= WORK INSTRUCTIONS =
Return, exactly as written, the line containing "Viewport: 1024px width, 512px height." and every line after it to the end of the records below, with no pictures.

::::

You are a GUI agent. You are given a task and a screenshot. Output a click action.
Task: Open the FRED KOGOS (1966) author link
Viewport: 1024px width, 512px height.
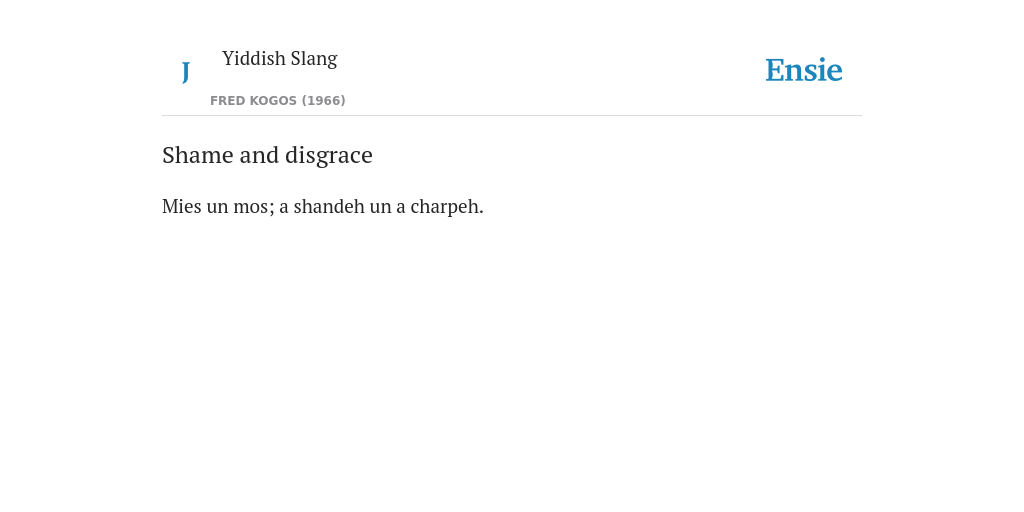pyautogui.click(x=278, y=101)
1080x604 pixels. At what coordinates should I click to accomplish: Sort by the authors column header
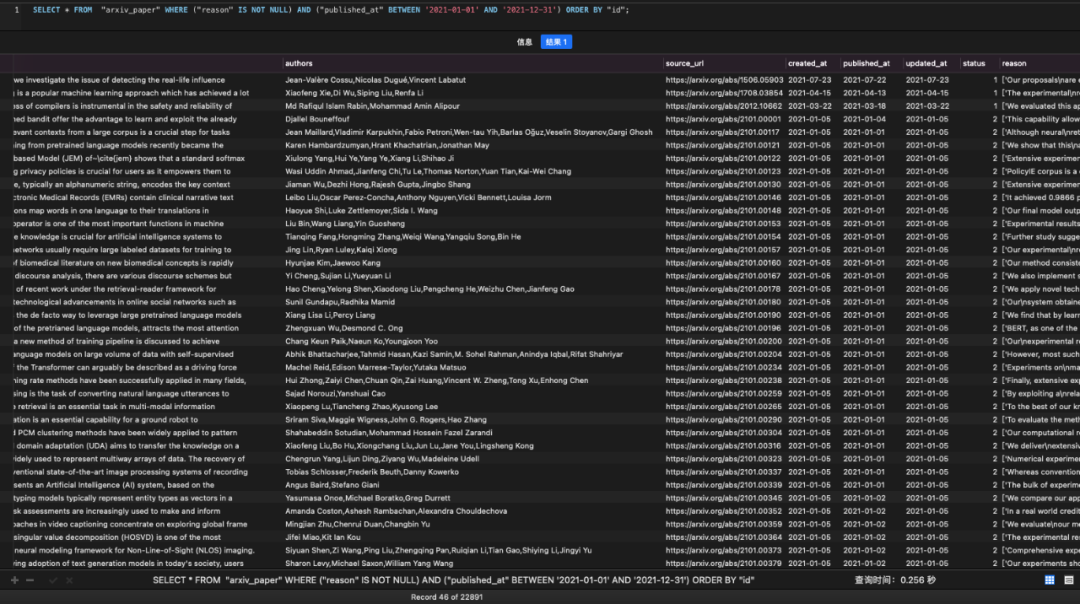(299, 63)
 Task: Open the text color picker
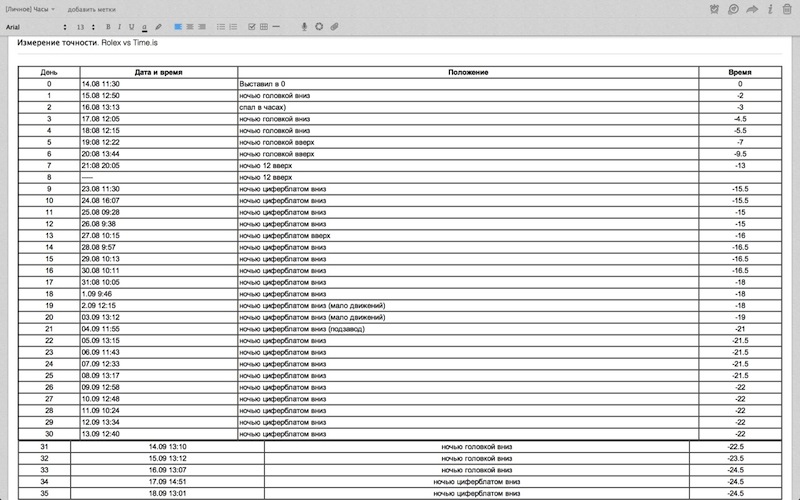[x=145, y=26]
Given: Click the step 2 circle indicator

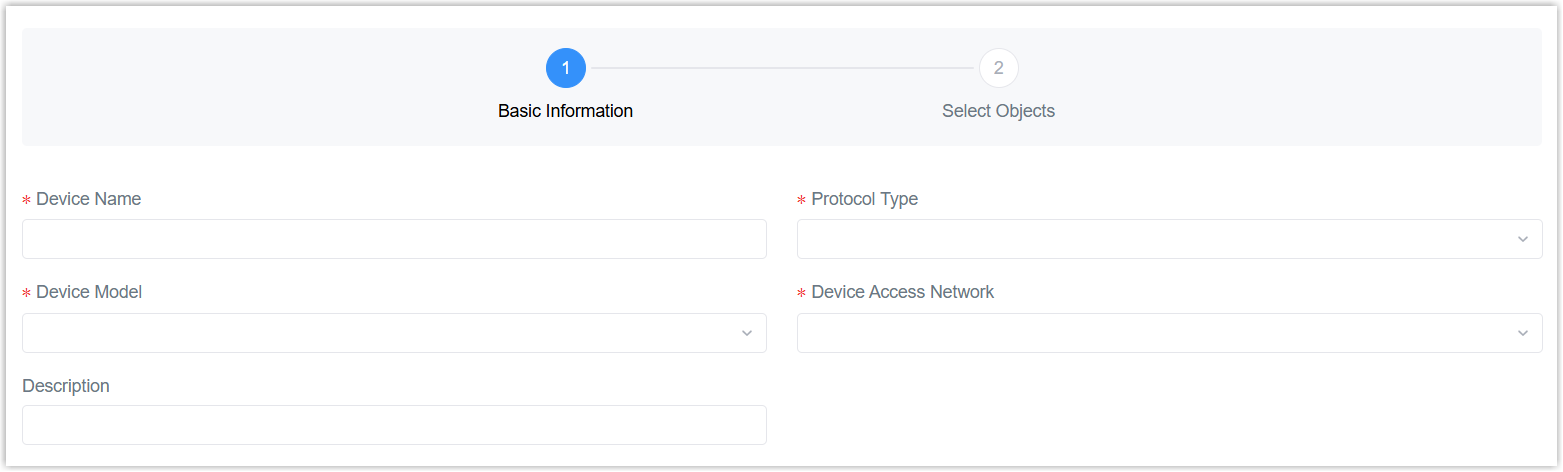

::::

= YOUR RESPONSE =
Viewport: 1024px width, 512px height.
pyautogui.click(x=278, y=101)
1080x604 pixels. At what coordinates should I click to accomplish: Sort by the authors column header
(299, 63)
 Task: Open the text color picker
[x=145, y=26]
Given: Click the step 2 circle indicator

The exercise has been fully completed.